= Problem statement =
What you return should be the lines from the one with "Click the heart like icon" through the one with "The width and" in the data below, reproduced exactly with both ends, and no pictures at all.

Stored data entries

▽

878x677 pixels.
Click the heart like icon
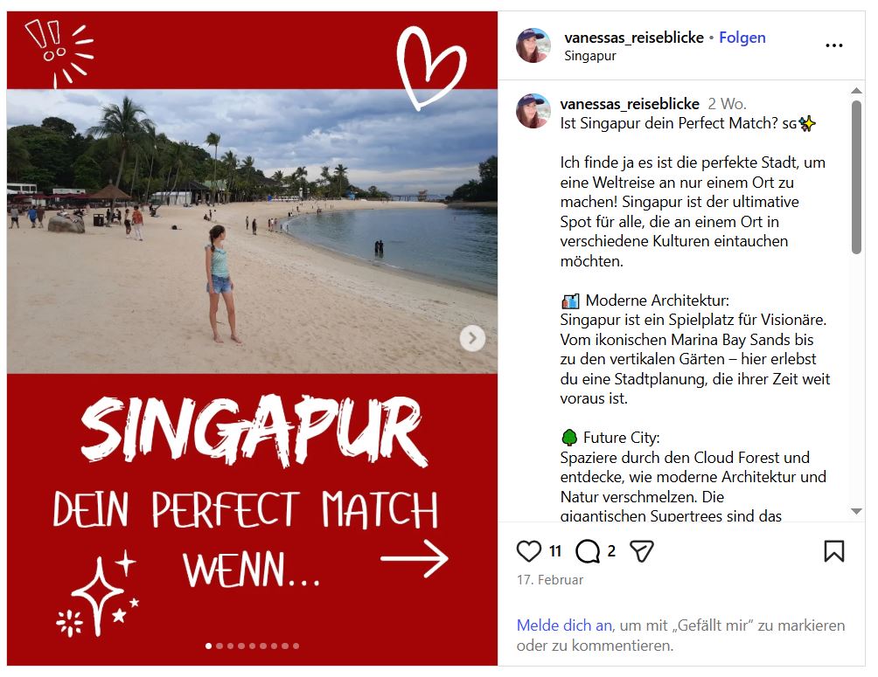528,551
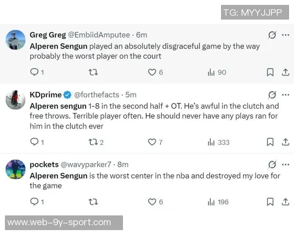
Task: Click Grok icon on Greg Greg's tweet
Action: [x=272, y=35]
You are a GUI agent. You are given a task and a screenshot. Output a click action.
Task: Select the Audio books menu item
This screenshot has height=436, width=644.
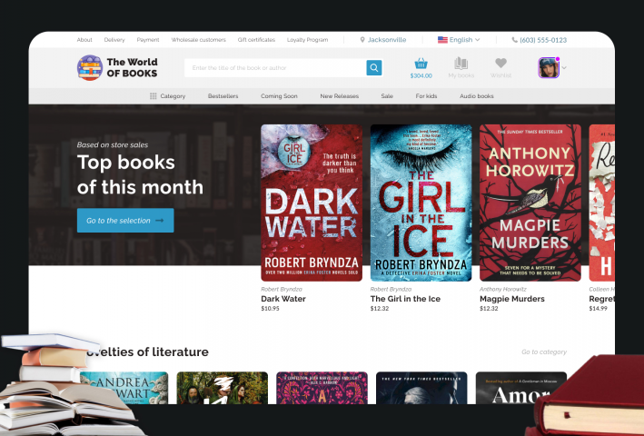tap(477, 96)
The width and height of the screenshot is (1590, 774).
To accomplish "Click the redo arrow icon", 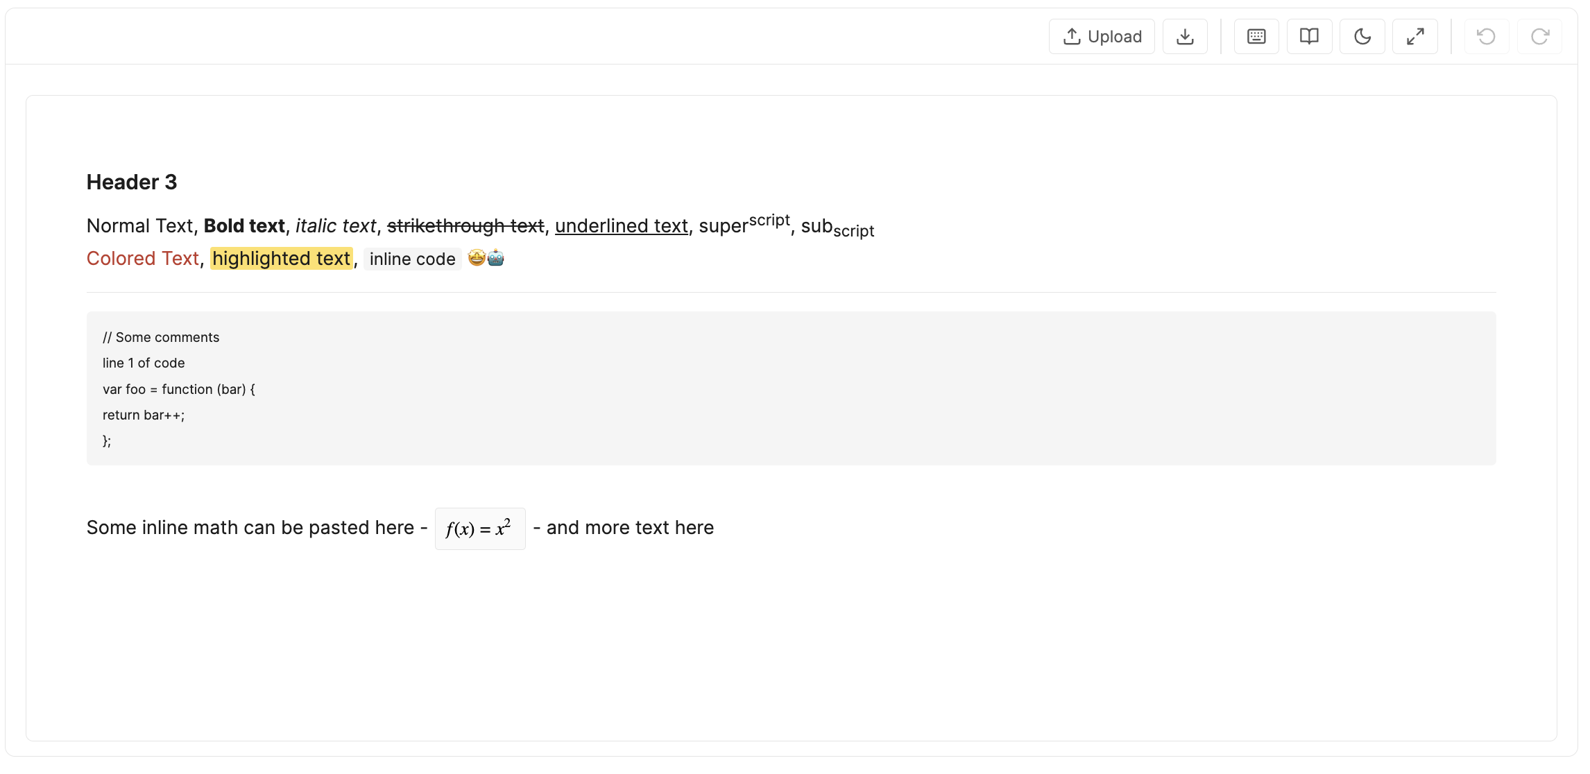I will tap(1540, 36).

△

= Answer space =
Click the heart like icon
528,551
Task: Click Grok icon on Greg Greg's tweet
Action: [x=272, y=35]
You are a GUI agent. You are given a task and a screenshot. Output a click action.
Task: Select the Audio books menu item
This screenshot has height=436, width=644.
tap(477, 96)
The width and height of the screenshot is (1590, 774).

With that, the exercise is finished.